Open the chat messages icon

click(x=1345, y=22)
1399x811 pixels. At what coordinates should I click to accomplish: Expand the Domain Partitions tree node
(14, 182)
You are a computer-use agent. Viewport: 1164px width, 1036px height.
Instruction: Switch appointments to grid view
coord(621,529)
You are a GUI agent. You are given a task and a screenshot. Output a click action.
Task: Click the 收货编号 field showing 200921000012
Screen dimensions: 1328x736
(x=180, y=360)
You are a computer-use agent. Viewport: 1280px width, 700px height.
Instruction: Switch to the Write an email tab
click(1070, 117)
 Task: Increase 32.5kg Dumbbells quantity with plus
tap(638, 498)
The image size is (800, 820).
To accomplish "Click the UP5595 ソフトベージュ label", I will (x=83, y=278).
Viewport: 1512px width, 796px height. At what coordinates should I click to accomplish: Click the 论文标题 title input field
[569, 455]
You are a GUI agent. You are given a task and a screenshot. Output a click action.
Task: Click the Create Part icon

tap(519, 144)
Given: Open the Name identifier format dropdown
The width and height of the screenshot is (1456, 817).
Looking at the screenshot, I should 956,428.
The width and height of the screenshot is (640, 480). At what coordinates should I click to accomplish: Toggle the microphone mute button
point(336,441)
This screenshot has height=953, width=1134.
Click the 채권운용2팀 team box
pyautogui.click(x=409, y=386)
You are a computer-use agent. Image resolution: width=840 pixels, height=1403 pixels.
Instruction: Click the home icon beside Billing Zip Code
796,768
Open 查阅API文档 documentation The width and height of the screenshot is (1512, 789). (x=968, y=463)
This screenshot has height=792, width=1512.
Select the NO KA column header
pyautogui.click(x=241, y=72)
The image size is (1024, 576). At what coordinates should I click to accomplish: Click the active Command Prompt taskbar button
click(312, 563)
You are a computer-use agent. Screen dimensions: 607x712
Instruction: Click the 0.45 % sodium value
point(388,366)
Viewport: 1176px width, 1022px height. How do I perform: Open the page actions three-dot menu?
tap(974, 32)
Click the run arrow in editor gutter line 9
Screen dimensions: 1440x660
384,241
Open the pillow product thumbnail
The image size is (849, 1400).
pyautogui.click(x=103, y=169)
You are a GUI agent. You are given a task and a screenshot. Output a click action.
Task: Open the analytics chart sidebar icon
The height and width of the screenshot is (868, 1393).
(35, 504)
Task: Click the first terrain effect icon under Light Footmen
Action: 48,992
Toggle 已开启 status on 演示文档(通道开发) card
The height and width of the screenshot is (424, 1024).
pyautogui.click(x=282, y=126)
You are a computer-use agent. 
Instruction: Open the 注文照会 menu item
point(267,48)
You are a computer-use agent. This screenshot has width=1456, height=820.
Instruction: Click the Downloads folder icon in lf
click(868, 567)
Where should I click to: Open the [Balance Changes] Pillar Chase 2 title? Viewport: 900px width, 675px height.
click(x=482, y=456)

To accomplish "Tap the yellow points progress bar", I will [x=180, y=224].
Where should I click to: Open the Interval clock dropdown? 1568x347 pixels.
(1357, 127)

▶ _Problem statement_
Convert the records in the stretch from the line containing "Viewport: 1512px width, 796px" through the line containing "point(336,441)" into a two-column CSV with the headers instruction and response. Each record goes on its own row, with its text and its answer each in one quoted field and any line breaks replaced by spaces.

▶ _Full solution_
instruction,response
"Viewport: 1512px width, 796px height. At what coordinates should I click to accomplish: Click the 论文标题 title input field","[569, 455]"
"You are a GUI agent. You are given a task and a screenshot. Output a click action. Task: Click the Create Part icon","tap(519, 144)"
"Given: Open the Name identifier format dropdown The width and height of the screenshot is (1456, 817).","Looking at the screenshot, I should 956,428."
"The width and height of the screenshot is (640, 480). At what coordinates should I click to accomplish: Toggle the microphone mute button","point(336,441)"